Depois do presidente da Santiago do Cacém, também o autarca de Sines divulgou esta quinta-feira uma nota de esclarecimento, enviada ao Observador, sobre a notícia de terça-feira passada e que dava conta da viagem paga pela Galp para assistir ao jogo Hungria-Portugal em Lyon, a 22 de junho. Nuno Mascarenhas diz ter aceitado o convite “na sequência das boas relações institucionais existentes com o responsável daquela unidade, que gera significativa riqueza e postos de trabalho no concelho“. O convite foi feito pelo presidente da Refinaria de Sines (da Galp), Martinho Correia, bem como o que foi recebido e aceite por Álvaro Beijinha, o autarca de Santiago do Cacém que se justificou com as “relações institucionais” da Câmara “com a Refinaria de Sines há mais de uma década”.

A autarquia tem relações institucionais com a Refinaria de Sines há mais de uma década. A Câmara assume um papel de interlocutor entre o movimento associativo do Município e a Refinaria de Sines, razão pela qual esta empresa entendeu convidar o Município. Foi nesse âmbito, que o presidente da Câmara aceitou o referido convite”, diz a nota do presidente de Santiago do Cacém.

Na nota de imprensa da Câmara enviada só esta quinta-feira ao Observador, Beijinha garante não existir “nenhuma dependência de ordem financeira, económica, ou outra qualquer, que ponha em causa a isenção da Câmara Municipal de Santiago do Cacém em relação à empresa Galp Energia”.

Nuno Mascarenhas é o autarca que mais decisões diretas sobre a Refinaria tem de tomar, já que é o presidente em Sines onde ela se instala, mas garante igualmente que “está de consciência tranquila” e que mantém “o empenho, a independência e a imparcialidade com que sempre tem defendido os interesses da população de Sines, e continuará a fazê-lo, em todos os momentos e perante todos os agentes, incluindo os económicos, independentemente de quaisquer relações pessoais”.
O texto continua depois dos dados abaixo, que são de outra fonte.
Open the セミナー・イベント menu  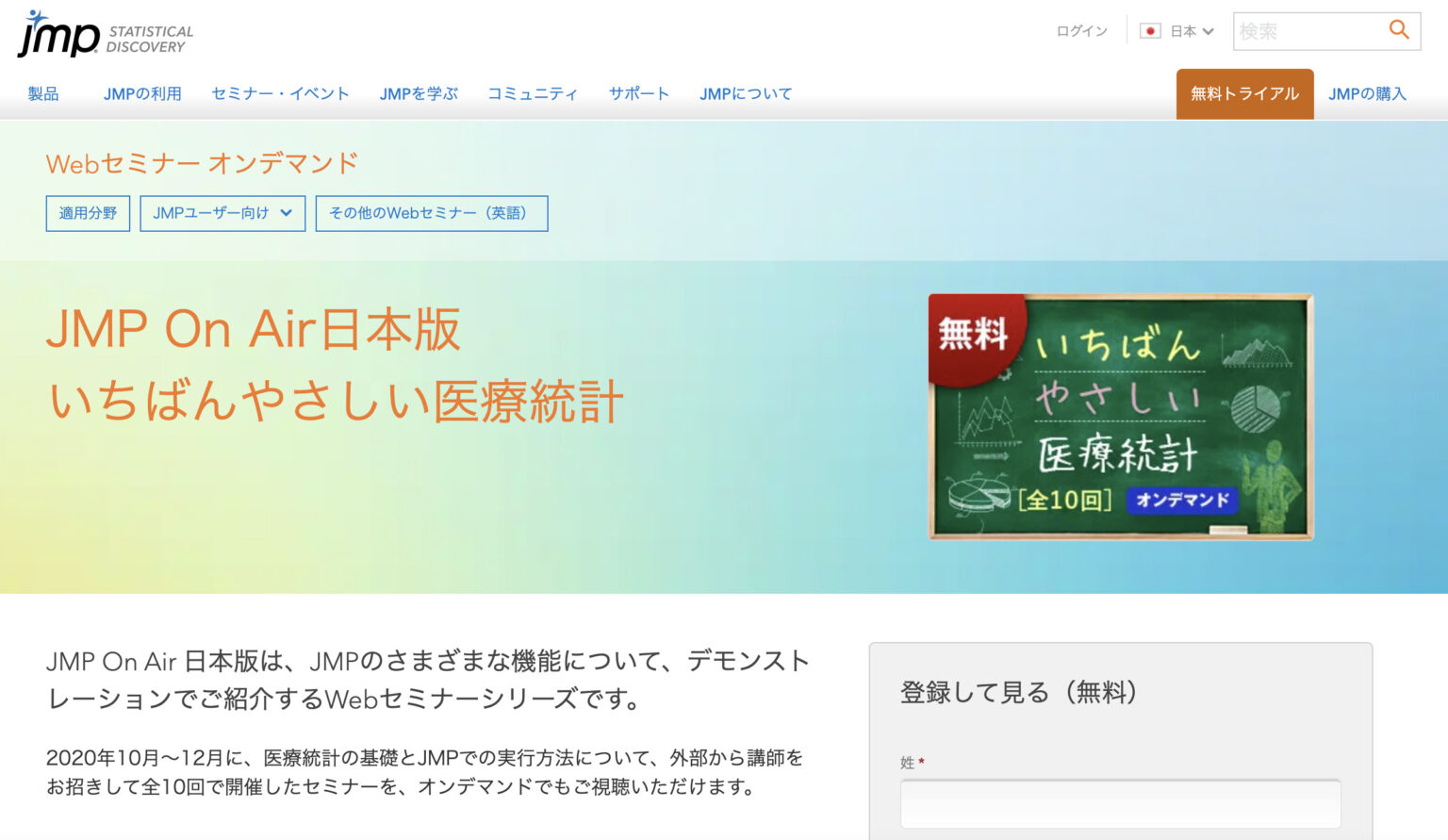[x=280, y=93]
O presidente está de consciência tranquila sobre a aceitação do convite para assistir ao jogo da seleção nacional, mantendo o empenho, a independência e a imparcialidade com que sempre tem defendido os interesses da população de Sines”, lê-se na nota da câmara de Sines.

No caso de Álvaro Beijinha, a relação com a Galp surge mais pelo facto de muitos dos trabalhadores da Refinaria residirem no seu município, mas não só, como o próprio explica através do esclarecimento à comunicação social: “O Município de Santiago do Cacém tem protocolos assinados com a Refinaria de Sines, uma vez que muitos dos seus trabalhadores são residentes neste concelho. Exemplo dessa parceria são os apoios anuais a grupos desportivos e culturais do concelho de Santiago do Cacém, que a Refinaria de Sines mantém há vários anos.

Os dois autarcas foram contactados dias antes de o Observador ter publicado a primeira notícia, na terça-feira, mas só esta quinta-feira é que foi possível obter esclarecimentos de ambos.

Este artigo foi alterado às 18h30, depois de recebida a nota de esclarecimento da Câmara Municipal de Sines.